The clonal lymphoblast population then expands in the marrow and disseminates to extramedullary sites, producing two dominant clinical axes: 1. Bone marrow failure with pancytopenia (anemia, bleeding from thrombocytopenia, infections from neutropenia) 2. Extramedullary disease (lymphadenopathy, hepatosplenomegaly, anterior mediastinal mass in T-ALL, CNS infiltration as a sanctuary site).

Risk stratification, treatment choice (TKIs in Ph+ and Ph-like ALL, JAK inhibitors in CRLF2-rearranged disease, blinatumomab/inotuzumab/CAR-T in relapsed B-ALL, allogeneic HSCT for highest-risk groups), and prognosis are governed largely by molecular subtype and MRD response.

Subtypes

Curated subtypes in the YAML: - B-ALL with ETV6-RUNX1 (favorable) - B-ALL with TCF3-PBX1 (intermediate, historical CNS relapse risk) - B-ALL with KMT2A rearrangement (high-risk; infant-predominant) - Ph+ ALL (BCR-ABL1) (TKI-targetable) - Ph-like ALL (BCR-ABL1-like) (high-risk; kinase-rearranged; partly TKI/JAK-targetable) - T-ALL (NOTCH1-driven; mediastinal mass; ETP-ALL subset)

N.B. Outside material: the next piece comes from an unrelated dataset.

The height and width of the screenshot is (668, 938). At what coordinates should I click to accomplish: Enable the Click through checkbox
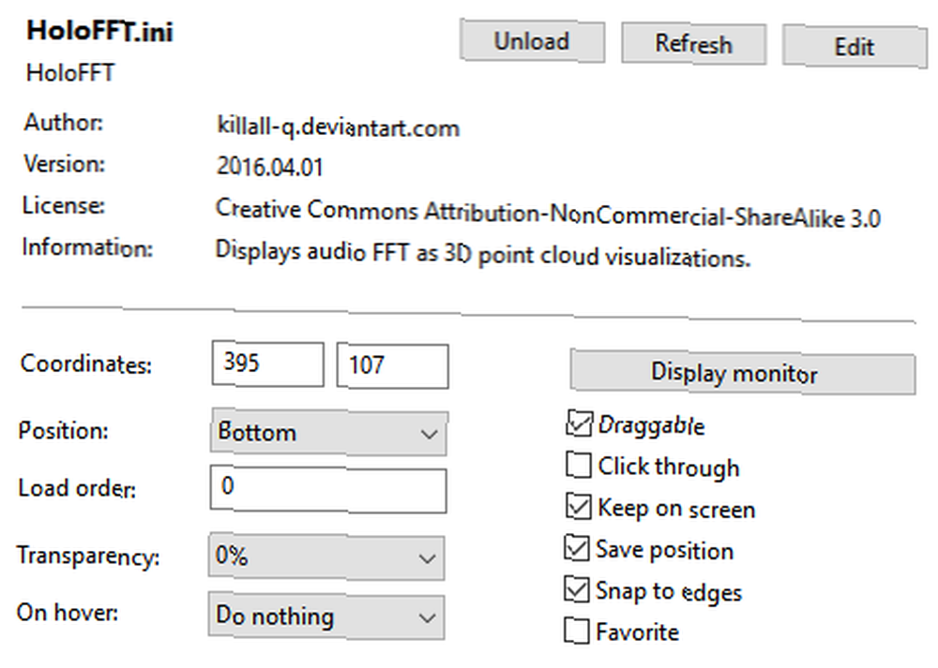(578, 465)
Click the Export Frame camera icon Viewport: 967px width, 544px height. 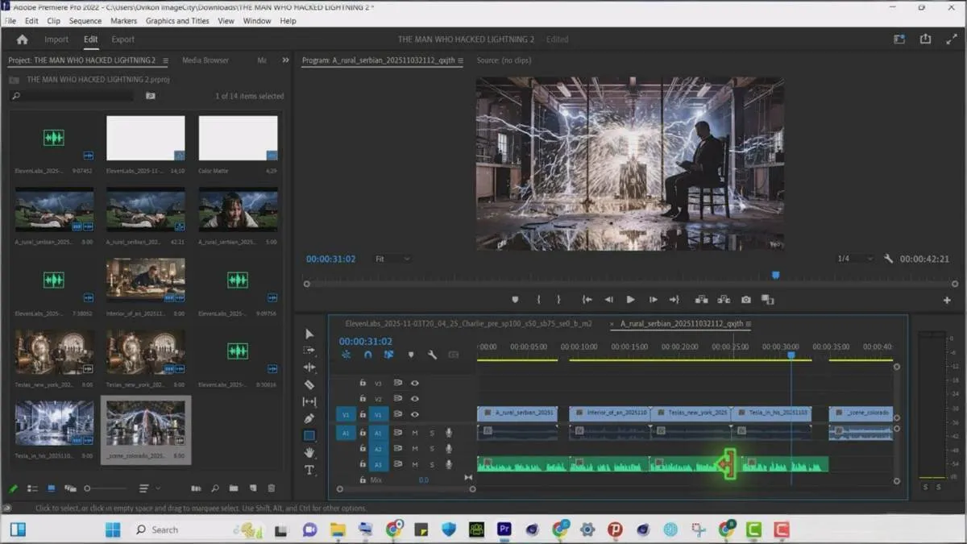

Items Intentionally Skipped

  • icdo_morphology was left as the broad "Leukemia" classification because splitting into subtype-specific codes (e.g., 9811/3 B-ALL NOS, 9837/3 T-ALL) on a parent disorder would require either duplicating the parent or moving the field per subtype. Worth revisiting if ICDO subtyping at the subtype level is later added to the schema.
  • Each fusion genetic entry was given a single canonical gene_term (the more clinically central partner: ABL1 for BCR-ABL1, RUNX1 for ETV6-RUNX1, PBX1 for TCF3-PBX1). The gene_term slot is single-valued, so the second partner is documented inline in notes with its hgnc: ID for traceability.